> _WHAT YOU ARE ASKED TO DO_
Write out the lines below, starting with the line that contains "Given: Open Emisores / Destinatarios criteria" and ending with the line that contains "pyautogui.click(x=34, y=447)", both of these included.

> _RECORDS_
# # # #

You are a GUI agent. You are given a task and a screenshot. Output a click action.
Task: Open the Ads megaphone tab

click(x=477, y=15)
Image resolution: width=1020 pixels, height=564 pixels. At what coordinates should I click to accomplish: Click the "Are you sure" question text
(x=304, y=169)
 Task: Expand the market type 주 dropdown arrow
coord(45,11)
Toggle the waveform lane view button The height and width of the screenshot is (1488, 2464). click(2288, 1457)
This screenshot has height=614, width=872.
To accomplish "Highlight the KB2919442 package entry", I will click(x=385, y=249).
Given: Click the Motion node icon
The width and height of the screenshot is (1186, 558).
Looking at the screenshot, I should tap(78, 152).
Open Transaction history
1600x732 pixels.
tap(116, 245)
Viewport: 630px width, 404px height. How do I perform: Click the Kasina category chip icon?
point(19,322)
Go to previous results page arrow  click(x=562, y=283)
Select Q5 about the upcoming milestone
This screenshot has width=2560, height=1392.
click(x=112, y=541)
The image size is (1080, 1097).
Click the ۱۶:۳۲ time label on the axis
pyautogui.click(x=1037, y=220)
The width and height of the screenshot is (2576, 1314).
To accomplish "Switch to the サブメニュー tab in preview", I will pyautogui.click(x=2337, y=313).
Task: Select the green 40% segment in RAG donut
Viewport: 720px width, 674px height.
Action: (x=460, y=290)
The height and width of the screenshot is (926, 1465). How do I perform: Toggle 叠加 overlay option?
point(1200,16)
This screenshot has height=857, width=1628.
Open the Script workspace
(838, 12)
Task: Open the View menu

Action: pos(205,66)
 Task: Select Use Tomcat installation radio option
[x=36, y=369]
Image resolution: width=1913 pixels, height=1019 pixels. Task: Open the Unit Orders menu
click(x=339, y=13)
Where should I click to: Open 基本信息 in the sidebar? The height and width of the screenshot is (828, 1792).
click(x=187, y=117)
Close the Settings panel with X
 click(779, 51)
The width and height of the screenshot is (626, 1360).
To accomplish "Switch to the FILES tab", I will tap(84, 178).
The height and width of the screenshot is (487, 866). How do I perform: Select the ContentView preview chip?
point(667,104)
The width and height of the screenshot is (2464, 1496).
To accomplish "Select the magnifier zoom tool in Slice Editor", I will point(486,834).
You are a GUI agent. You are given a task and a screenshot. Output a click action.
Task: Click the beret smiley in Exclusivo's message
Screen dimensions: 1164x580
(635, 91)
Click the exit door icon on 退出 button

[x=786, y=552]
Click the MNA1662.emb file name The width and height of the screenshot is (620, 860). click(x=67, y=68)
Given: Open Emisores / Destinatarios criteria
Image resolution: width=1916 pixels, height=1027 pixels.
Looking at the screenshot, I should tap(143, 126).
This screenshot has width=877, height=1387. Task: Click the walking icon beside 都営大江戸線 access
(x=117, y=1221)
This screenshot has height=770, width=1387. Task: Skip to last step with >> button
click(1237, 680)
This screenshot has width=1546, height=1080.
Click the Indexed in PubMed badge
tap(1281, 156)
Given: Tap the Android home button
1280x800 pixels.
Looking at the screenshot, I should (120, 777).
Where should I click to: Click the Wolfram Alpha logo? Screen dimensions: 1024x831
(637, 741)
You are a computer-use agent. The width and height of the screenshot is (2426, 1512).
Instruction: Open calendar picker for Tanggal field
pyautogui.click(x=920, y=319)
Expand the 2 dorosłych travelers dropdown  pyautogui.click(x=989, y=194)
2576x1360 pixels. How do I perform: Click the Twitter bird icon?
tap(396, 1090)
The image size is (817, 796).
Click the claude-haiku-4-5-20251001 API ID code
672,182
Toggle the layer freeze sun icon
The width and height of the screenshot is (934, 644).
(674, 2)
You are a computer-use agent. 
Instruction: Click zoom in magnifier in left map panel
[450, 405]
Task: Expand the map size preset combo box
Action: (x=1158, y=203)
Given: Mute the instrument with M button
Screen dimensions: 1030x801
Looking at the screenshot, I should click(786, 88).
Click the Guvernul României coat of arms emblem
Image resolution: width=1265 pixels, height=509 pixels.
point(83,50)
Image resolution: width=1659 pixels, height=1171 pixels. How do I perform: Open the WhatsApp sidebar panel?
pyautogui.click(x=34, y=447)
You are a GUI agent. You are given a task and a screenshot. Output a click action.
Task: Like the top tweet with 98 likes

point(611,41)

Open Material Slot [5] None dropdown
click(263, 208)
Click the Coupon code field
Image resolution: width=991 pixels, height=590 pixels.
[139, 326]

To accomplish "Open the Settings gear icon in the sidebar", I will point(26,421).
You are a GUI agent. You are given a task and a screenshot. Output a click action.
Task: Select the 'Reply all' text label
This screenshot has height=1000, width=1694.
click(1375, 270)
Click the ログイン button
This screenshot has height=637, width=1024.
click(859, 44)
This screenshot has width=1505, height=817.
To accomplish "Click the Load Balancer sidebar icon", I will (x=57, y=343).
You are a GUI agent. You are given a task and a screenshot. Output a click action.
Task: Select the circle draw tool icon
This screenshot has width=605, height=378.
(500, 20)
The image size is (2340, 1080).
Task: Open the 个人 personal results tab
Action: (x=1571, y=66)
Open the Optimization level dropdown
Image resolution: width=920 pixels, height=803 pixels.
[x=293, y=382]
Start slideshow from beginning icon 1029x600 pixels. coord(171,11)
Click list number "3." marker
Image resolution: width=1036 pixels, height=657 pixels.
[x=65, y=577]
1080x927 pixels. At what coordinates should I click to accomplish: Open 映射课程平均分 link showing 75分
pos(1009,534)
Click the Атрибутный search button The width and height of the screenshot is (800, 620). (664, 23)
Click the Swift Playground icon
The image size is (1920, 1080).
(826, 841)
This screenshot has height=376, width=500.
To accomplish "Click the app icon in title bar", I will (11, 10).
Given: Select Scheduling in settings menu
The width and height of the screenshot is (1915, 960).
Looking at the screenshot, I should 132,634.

# # # #

> _FINAL RESULT_
Given: Open Emisores / Destinatarios criteria
Image resolution: width=1916 pixels, height=1027 pixels.
Looking at the screenshot, I should tap(143, 126).
This screenshot has width=877, height=1387. Task: Click the walking icon beside 都営大江戸線 access
(x=117, y=1221)
This screenshot has height=770, width=1387. Task: Skip to last step with >> button
click(1237, 680)
This screenshot has width=1546, height=1080.
Click the Indexed in PubMed badge
tap(1281, 156)
Given: Tap the Android home button
1280x800 pixels.
Looking at the screenshot, I should (120, 777).
Where should I click to: Click the Wolfram Alpha logo? Screen dimensions: 1024x831
(637, 741)
You are a computer-use agent. The width and height of the screenshot is (2426, 1512).
Instruction: Open calendar picker for Tanggal field
pyautogui.click(x=920, y=319)
Expand the 2 dorosłych travelers dropdown  pyautogui.click(x=989, y=194)
2576x1360 pixels. How do I perform: Click the Twitter bird icon?
tap(396, 1090)
The image size is (817, 796).
Click the claude-haiku-4-5-20251001 API ID code
672,182
Toggle the layer freeze sun icon
The width and height of the screenshot is (934, 644).
(674, 2)
You are a computer-use agent. 
Instruction: Click zoom in magnifier in left map panel
[450, 405]
Task: Expand the map size preset combo box
Action: (x=1158, y=203)
Given: Mute the instrument with M button
Screen dimensions: 1030x801
Looking at the screenshot, I should click(786, 88).
Click the Guvernul României coat of arms emblem
Image resolution: width=1265 pixels, height=509 pixels.
point(83,50)
Image resolution: width=1659 pixels, height=1171 pixels. How do I perform: Open the WhatsApp sidebar panel?
pyautogui.click(x=34, y=447)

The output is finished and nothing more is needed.